Another limitation of this study was the absence of a control group that received no treatment, which would have allowed for observation of changes in biomarker levels over time via natural history. This improvement could have been possible by having participants assigned to a wait-list control group and would have added a layer of information in comparing the various interventions. Additional work should be pursued in this area to gain further insight into the role of biomarkers and changes in clinical outcomes. Another limitation was the lack of a blood draw immediately after the first intervention session; this would have made the study more comparable to previous research in this article’s literature review section and could help form future research questions.
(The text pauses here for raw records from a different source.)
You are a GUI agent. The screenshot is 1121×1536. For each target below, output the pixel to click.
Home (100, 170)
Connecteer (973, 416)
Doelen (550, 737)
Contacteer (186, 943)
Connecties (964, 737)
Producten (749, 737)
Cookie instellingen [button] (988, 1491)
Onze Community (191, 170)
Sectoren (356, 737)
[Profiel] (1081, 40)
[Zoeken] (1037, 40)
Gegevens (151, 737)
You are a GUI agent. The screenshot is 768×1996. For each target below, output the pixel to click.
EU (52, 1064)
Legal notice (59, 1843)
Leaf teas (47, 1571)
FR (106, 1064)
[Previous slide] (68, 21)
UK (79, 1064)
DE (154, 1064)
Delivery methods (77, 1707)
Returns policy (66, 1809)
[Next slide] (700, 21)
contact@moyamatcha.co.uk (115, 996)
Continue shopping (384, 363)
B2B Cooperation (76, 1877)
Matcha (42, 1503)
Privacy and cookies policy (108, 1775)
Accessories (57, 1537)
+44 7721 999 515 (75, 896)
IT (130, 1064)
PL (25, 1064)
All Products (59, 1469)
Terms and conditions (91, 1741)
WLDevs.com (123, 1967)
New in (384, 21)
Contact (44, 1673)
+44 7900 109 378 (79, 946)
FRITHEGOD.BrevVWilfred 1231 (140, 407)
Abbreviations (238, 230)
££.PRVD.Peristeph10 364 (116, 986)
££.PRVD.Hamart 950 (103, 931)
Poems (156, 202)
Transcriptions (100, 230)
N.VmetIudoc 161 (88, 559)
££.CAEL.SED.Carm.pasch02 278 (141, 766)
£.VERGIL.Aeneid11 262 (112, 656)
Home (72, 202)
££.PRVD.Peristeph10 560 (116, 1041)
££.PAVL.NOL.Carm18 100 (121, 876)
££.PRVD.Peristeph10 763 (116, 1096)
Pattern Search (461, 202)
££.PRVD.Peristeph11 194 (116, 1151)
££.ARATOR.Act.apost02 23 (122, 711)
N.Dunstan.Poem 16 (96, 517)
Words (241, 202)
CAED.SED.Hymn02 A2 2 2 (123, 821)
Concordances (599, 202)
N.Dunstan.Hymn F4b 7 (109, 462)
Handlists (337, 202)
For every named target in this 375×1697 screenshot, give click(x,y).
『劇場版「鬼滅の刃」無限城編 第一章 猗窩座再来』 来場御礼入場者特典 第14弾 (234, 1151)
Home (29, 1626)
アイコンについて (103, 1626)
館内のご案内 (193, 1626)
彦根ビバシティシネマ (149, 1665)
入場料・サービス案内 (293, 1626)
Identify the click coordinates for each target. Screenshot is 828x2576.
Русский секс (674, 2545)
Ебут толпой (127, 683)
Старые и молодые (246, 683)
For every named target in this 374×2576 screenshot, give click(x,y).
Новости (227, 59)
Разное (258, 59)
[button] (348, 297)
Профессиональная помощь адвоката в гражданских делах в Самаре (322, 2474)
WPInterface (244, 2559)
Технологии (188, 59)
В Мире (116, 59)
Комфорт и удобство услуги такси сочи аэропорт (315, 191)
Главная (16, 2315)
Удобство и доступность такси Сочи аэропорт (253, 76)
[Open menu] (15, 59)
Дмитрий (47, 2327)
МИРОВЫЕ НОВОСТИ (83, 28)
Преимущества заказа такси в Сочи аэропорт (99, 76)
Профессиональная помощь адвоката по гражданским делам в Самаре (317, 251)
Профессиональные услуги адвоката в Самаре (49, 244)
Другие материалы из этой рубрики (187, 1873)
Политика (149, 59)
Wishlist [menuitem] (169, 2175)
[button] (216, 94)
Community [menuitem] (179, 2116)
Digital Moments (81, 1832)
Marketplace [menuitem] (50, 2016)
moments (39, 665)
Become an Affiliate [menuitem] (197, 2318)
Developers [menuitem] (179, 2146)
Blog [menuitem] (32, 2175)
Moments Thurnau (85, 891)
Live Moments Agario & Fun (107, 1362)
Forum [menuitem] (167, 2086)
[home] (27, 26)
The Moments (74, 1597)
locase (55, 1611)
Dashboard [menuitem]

However, on the contrary, the inclusion of later time points for clinical outcomes is a strength of this study since they support the association between baseline biomarkers and clinical outcomes. Last, confounders could have impacted the analysis results, such as medications, supplements, and other conditions which could contribute to the biomarker pool, even though the RCT design is generally accepted to address this potential issue.

In identifying relevant serum biomarkers, previous work suggests that panels of biomarkers may provide greater predictive power than any single biomarker alone [9]. Also, combining molecular biomarkers with clinical metrics may likely prove to be the most helpful approach in identifying those patients most expected to benefit from a given treatment. This combined approach represents a potential new avenue for sub-classifying patients and developing individualized treatment plans to address sub-group differences. Overall, the associations we observed do not point at robust, direct mechanisms but likely depend on a more comprehensive set of physiological and clinical interactions that are still not understood. More research is thus warranted in this area.

Conclusion

We found small correlations of vitamin D, CRP, NPY, and E-selectin with pain and disability at baseline and weak correlations of baseline vitamin D with improvement in outcomes following a four-week course of treatment with manipulative-related therapies. For acute and subacute LBP. We believe these data make an important contribution to the field of research on biomarkers and pain, suggesting that these serum biomarkers could have a potential role in further study of the mechanisms of prevalent LBP and prediction in related treatment outcomes and therefore warrant further evaluation. Future biomarkers research may help inform a personalized medicine approach to LBP management.